He’s received support across the footy codes and wider sporting landscape, now AFL captains have united to issue the ultimate show of solidarity for Adam Goodes.
The skippers of all 18 clubs have released a joint statement to football fans, in which they call out “unacceptable behaviour” and plead with them to stop the relentless booing that has dogged Goodes for months.
As the distressed dual Brownlow medallist takes time out on indefinite leave from the Sydney Swans and reportedly ponders his playing future, the statement – made on behalf of every player in the AFL – has declared “enough is enough” with the vilification.
“As leaders we are accountable for everything we do on and off the field,” reads the statement published on the AFL Players Association website.
“We think it’s just as important for us to be accountable and call out unacceptable behaviour when we see it.
“And sadly this week we have all seen it.”
They urged the public to celebrate the game’s diversity and shield it from prejudice.
“Enjoy the game, celebrate the success,” they wrote.
“But don’t boo, jeer or taunt players because of who they are or what they stand for.”
AFL Players chief executive Paul Marsh said the statement was written after he was approached by a large number of players who wanted to send a united message to fans.
All captains – with Dyson Heppell standing in for injured Essendon skipper Jobe Watson – approved the move, as public debate continues to rage over whether the booing is racially motivated.
“The players, as a collective, feel very strongly about this issue; we have got one of our brothers who is doing it very tough at the moment,” Marsh said.
The unprecedented show of support supplements an already widespread backing of Goodes by clubs and players in the AFL and NRL.
Richmond will be the first to bring it to the field of play when the Tigers wear their indigenous-themed guernseys for their clash with AFL premiership favourites Hawthorn at the MCG on Friday night.
“The fact of the matter is that it’s bullying at best and racism at worst,” Richmond coach Damien Hardwick said on Thursday.
“We just wanted to throw our support (behind Adam).
“It’s not something the AFL community wants to see – one of the greats of our game not playing because of this impact.”

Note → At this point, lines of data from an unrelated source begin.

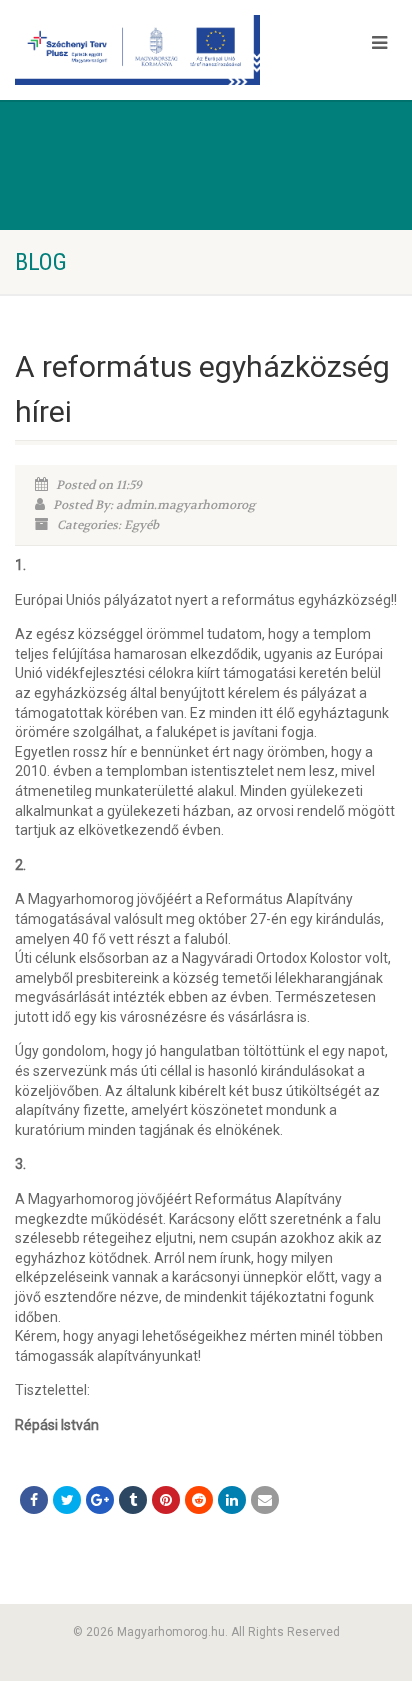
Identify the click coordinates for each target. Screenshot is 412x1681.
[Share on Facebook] (34, 1500)
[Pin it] (166, 1500)
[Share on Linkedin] (232, 1500)
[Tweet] (67, 1500)
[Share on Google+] (100, 1500)
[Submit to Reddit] (199, 1500)
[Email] (265, 1500)
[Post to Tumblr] (133, 1500)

The Western Bulldogs will also wear their indigenous strip in Sunday’s clash against Essendon.
“Every time I’ve heard the boos of this mob I’ve hung my head in despair, chin to chest,” Bulldogs captain Bob Murphy wrote in a column for Fairfax Media.
“I suspect it’s been the same for some players at every club in the AFL.

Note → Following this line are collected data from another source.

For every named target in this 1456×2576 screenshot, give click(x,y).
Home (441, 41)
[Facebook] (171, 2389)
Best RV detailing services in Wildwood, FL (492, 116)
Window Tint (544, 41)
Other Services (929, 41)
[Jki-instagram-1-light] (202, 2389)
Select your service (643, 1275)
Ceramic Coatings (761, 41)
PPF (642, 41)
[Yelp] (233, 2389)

“… Hopefully this weekend Adam can feel the support he has around him from those who play alongside him.”
North Queensland rugby league great Johnathan Thurston has pledged to do a war dance celebration if he scores a try for the Cowboys in Saturday’s NRL game against Canberra.
Greg Inglis, who has played in all three of the NRL’s Indigenous All Stars fixtures, is also ready to join in on the celebrations.